Mikl’s group’s position was rejected by the other Nimps as well as all the Imps. Decker, Dorn, Breitman and cde. Christoph Lichtenberg co-signed a response to him noting:

“Our organization was founded on the basis of a nuanced analysis of the degeneration of the Spartacist League, in which elements of future degeneration were present during a period where it was qualitatively revolutionary and uniquely defended and developed revolutionary politics—on Iran 1979 and on the national question in particular, as well as issues of special oppression and trade union work based on the transitional program, to name but a few.”

They concluded:

“Comrades of the IBT have dedicated our political lives to upholding and continuing the revolutionary heritage of the RT/iSt, and you are not going to convince us to change our minds on issues that are so fundamental to that tradition. This opens up a wide political gulf between your politics and ours, one which seems ultimately impossible to sustain in a common organization.”

After more than a year of serious and intense discussion it is abundantly clear that, a) there is no prospect of reaching agreement with Mikl et al, and that b) continuing these discussions can only be a sterile and pointless exercise.

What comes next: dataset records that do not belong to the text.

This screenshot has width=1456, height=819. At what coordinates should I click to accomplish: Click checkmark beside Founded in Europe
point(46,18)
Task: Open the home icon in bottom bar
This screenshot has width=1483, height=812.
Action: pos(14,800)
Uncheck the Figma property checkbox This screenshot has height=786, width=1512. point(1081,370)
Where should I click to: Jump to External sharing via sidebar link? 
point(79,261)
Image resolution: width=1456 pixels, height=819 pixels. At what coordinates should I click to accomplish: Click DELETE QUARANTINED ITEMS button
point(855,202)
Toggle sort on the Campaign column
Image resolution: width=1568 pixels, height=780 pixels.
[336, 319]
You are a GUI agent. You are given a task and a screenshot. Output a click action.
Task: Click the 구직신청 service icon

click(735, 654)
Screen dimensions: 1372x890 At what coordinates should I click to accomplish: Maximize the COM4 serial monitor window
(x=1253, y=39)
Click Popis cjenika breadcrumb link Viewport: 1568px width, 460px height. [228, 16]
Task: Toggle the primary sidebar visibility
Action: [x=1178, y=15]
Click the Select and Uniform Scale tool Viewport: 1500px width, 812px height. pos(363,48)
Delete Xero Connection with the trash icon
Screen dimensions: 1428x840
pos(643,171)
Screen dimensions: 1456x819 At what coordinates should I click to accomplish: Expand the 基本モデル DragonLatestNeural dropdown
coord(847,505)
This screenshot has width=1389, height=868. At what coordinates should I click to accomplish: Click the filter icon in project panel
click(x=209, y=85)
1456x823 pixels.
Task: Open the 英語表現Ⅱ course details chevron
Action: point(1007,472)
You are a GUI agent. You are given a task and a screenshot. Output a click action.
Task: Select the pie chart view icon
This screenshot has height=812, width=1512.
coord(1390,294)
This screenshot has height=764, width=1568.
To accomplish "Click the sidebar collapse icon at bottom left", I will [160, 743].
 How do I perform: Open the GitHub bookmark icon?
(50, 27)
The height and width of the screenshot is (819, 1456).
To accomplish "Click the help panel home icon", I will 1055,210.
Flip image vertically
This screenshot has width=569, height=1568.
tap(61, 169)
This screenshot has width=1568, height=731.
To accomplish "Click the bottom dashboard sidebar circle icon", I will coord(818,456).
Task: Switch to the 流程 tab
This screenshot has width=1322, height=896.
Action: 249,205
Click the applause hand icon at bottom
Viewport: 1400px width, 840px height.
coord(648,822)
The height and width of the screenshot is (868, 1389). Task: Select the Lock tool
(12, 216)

As outlined in our statement of 2 October 2018 we have been forced to come to the same conclusion regarding the Imp comrades. After a decade, it is very clear that there will be no convergence on the issue of “Russian imperialism,” a question at the heart of many contemporary global conflicts. Moreover, as our recent disagreements over Islamist regimes in Egypt, Turkey and Iran demonstrate, the political gap between us is widening. There is a rather profound “methodological” divergence which seems very unlikely to change in the foreseeable future. We therefore have concluded that it is necessary to undo the 1990 fusion with the former PRG comrades and resume independent existence as the Bolshevik Tendency.

Political clarity is an essential attribute for a small revolutionary propaganda group if it is to play a positive role in the struggle to forge a viable Leninist leadership rooted in the working class. We uphold the political contributions of the RT/iSt in its revolutionary period as well as the entire published record of the IBT to date. We are only breaking with comrades with whom we have worked for decades be-cause, after a lengthy and protracted series of discussions and debates, it has become clear that defending and advancing the Trotskyist program requires a new organizational framework. We are well aware that our activities will initially be barely noticed beyond a very small circle, but we are convinced that the political heritage we represent will be an essential ingredient in the future resurgence of a genuinely Trotskyist international workers party. We look forward to future regroupments with other Marxists who have the courage to swim against the stream, and to struggle for the rebirth of the Fourth International.